The variance–covariance matrix of MLMs is traditionally estimated using maximum likelihood procedures (ML; Raudenbush & Bryk, 2002). An advantage of ML estimates is that they are consistent and asymptotically normal, which enables parametric significance testing and the construction of confidence intervals. MLMs can be estimated using either full maximum likelihood (FML) or restricted maximum likelihood (REML). The difference between FML and REML is that in REML the variances and covariances are estimated after controlling for fixed effects, which results in less biased variance and covariance components (Harville, 1977). Given that ML procedures are based on large-sample theory, it follows that sample sizes must be large in order for ML estimates to be unbiased. Although sample size recommendations for Level-1 and Level-2 units of MLMs may vary considerably (e.g., Clarke & Wheaton, 2007; Maas & Hox, 2004), it is clear that in the context of analyzing single-case MBDs, sample sizes are far too small for the asymptotic properties of ML estimates to apply. Consequently, statistical inferences about ML estimates cannot rely on these properties. A simulation study by Ferron et al. (2009) showed that although estimates for fixed effects are still unbiased in the context of analyzing single-case research, the estimates of the variance components are biased. This bias in variance components results in biased standard errors for the fixed effects, and thus inflated or deflated Type I error rates for statistical inferences about fixed effects based on t or F tests (Moeyaert, Ugille, Ferron, Beretvas, & Van den Noortgate, 2013). Adjusted F-test procedures have been proposed in an attempt to remedy this issue. For example, the Satterthwaite approximation involves adjusting the estimated degrees of freedom of the variance–covariance matrix so that the F ratio is approximately correct (Fai & Cornelius, 1996; Satterthwaite, 1941). The Kenward–Roger approximation is an extension of the Satterthwaite approximation and includes an adjustment for small-sample size bias, which involves adjusting both the F statistic and the degrees of freedom and results in more conservative p values than the latter approximation (Kenward & Roger, 1997). However, a problem with these adjustment procedures is that they do not deal with the uncertainty regarding the variance component estimates for small sample sizes (Burrick & Graybill, 1992; Kenward & Roger, 2009).

Another way to estimate the variance–covariance matrix of an MLM is by Bayesian estimation (Baldwin & Fellingham, 2013; Browne, Draper, Goldstein, & Rasbash, 2002; Shadish et al., 2014).
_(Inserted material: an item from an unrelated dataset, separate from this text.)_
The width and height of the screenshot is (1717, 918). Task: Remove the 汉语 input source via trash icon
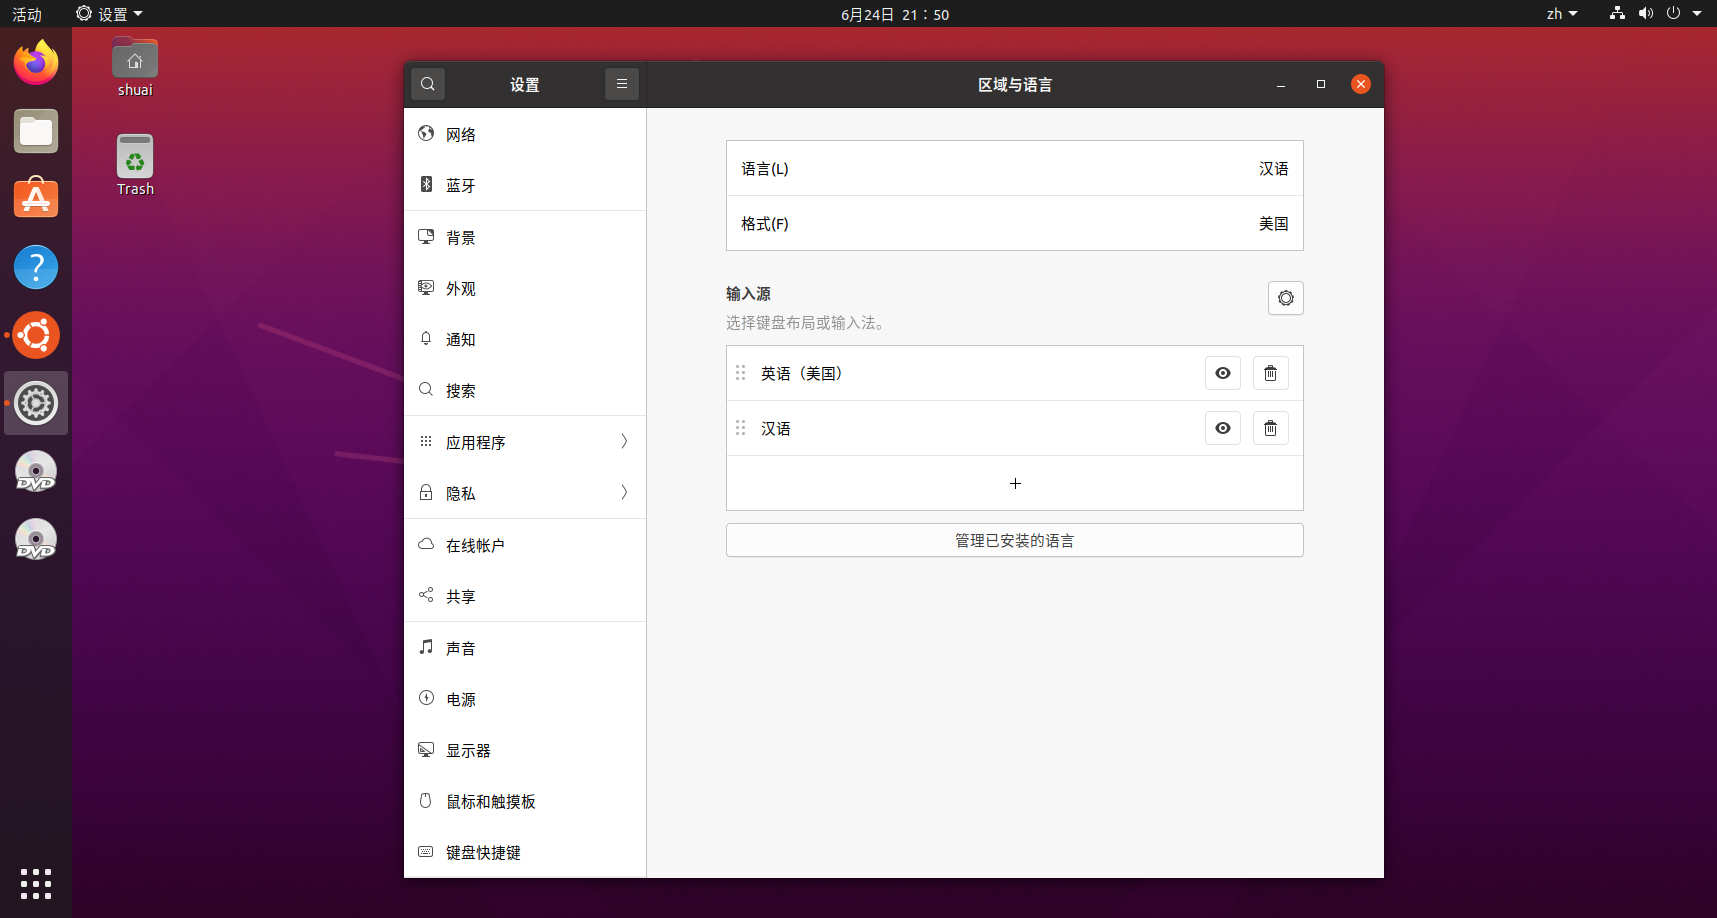[x=1270, y=428]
Moeyaert, Rindskopf, Onghena, and Van den Noortgate (2017) compared the bias of the fixed effects and variance components for both ML estimation and Bayesian estimation procedures (using weakly informative priors; priors that are intentionally weaker than the actual evidence that is available). With respect to the estimation of fixed effects, the results showed that ML estimation and Bayesian estimation produced very similar estimates. However, both the ML and Bayesian variance estimates were biased and imprecisely estimated if there were only three participants. When the number of participants was increased to seven, the relative bias was close to 5% and the estimates were more precise. In addition, when priors were more informative in the Bayesian estimation procedure, both the fixed effects and the variance components could be estimated more precisely. Although the use of informative priors yielded the most precise results, Moeyaert et al. (2017) argued that the use of weakly informative priors is the most appropriate choice for single-case research. One justification of this argument is that the choice of a prior distribution can have a substantial impact on the resulting statistical inferences of the MLM, especially given the small sample sizes that are common in single-case research (Gelman, 2006; Gelman, Carlin, Stern, & Rubin, 2013). A second reason is that weakly informative priors still allow the data to speak for themselves, without the prior having too large an influence on the overall model (Spiegelhalter, Abrams, & Myles, 2004).
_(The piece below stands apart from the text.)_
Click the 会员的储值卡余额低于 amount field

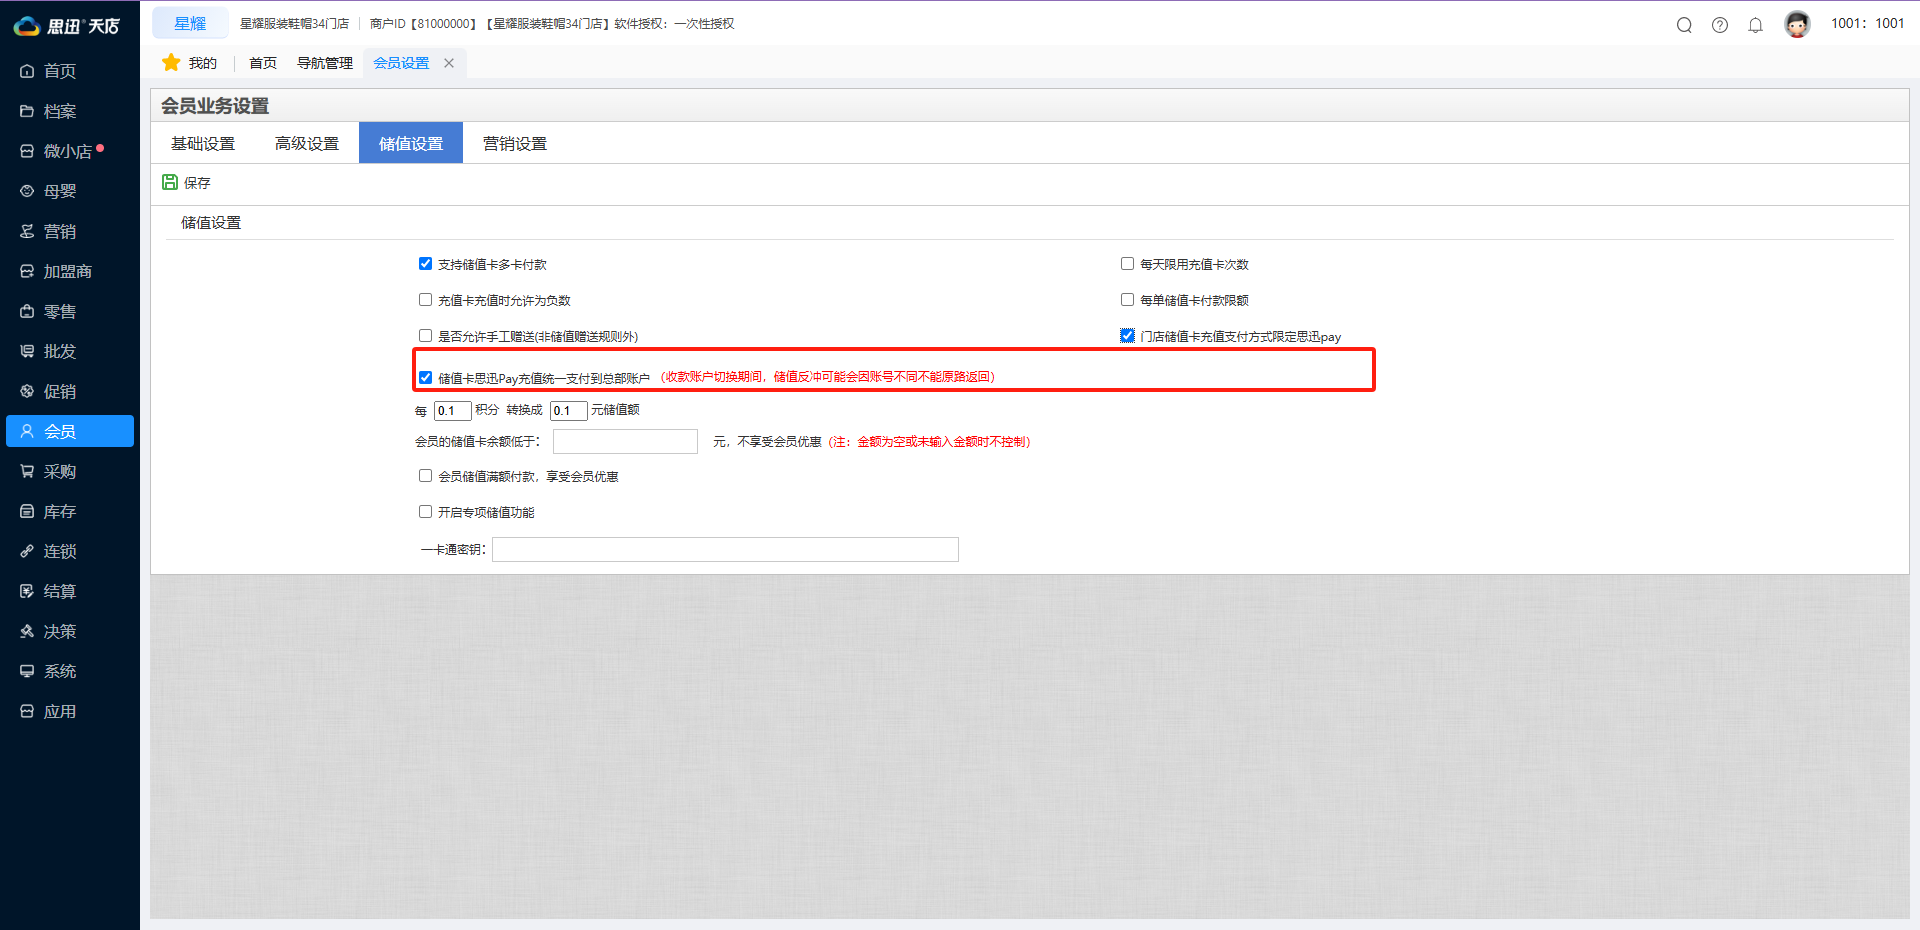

In this article, we propose a nonparametric approach for making statistical inferences regarding the fixed effects of an MLM, by using MLMs within a randomization test (RT) framework. In this approach, fixed-effect estimates can be used as the test statistic in an RT, and nonparametric p values can be derived for these estimates without requiring distributional assumptions such as normality or an assumption of random sampling, and without being dependent on potentially biased variance components of the MLM. From the outset, we want to emphasize that the validity of this approach is dependent on the requirement that some form of experimental randomization be present in the design. As such, this approach is only valid for randomized single-case designs.

In the following paragraphs we will first use empirical data to demonstrate how an MBD can be analyzed with respect to the average treatment effect across cases, in a two-level model with REML estimation and Kenward–Roger-adjusted F tests. Second, we will introduce the RT, explain the rationale of the test, and illustrate its use with the same dataset. Third, we will explain how both the MLM and RT procedures can be combined in order to enable nonparametric inferences for the average treatment effect in an MLM that have guaranteed nominal Type I error rate control. Fourth, we will compare this combined MLM-RT and MLM with respect to Type I error rate and power for MBDs with small numbers of participants and measurement occasions, by means of a Monte Carlo simulation study.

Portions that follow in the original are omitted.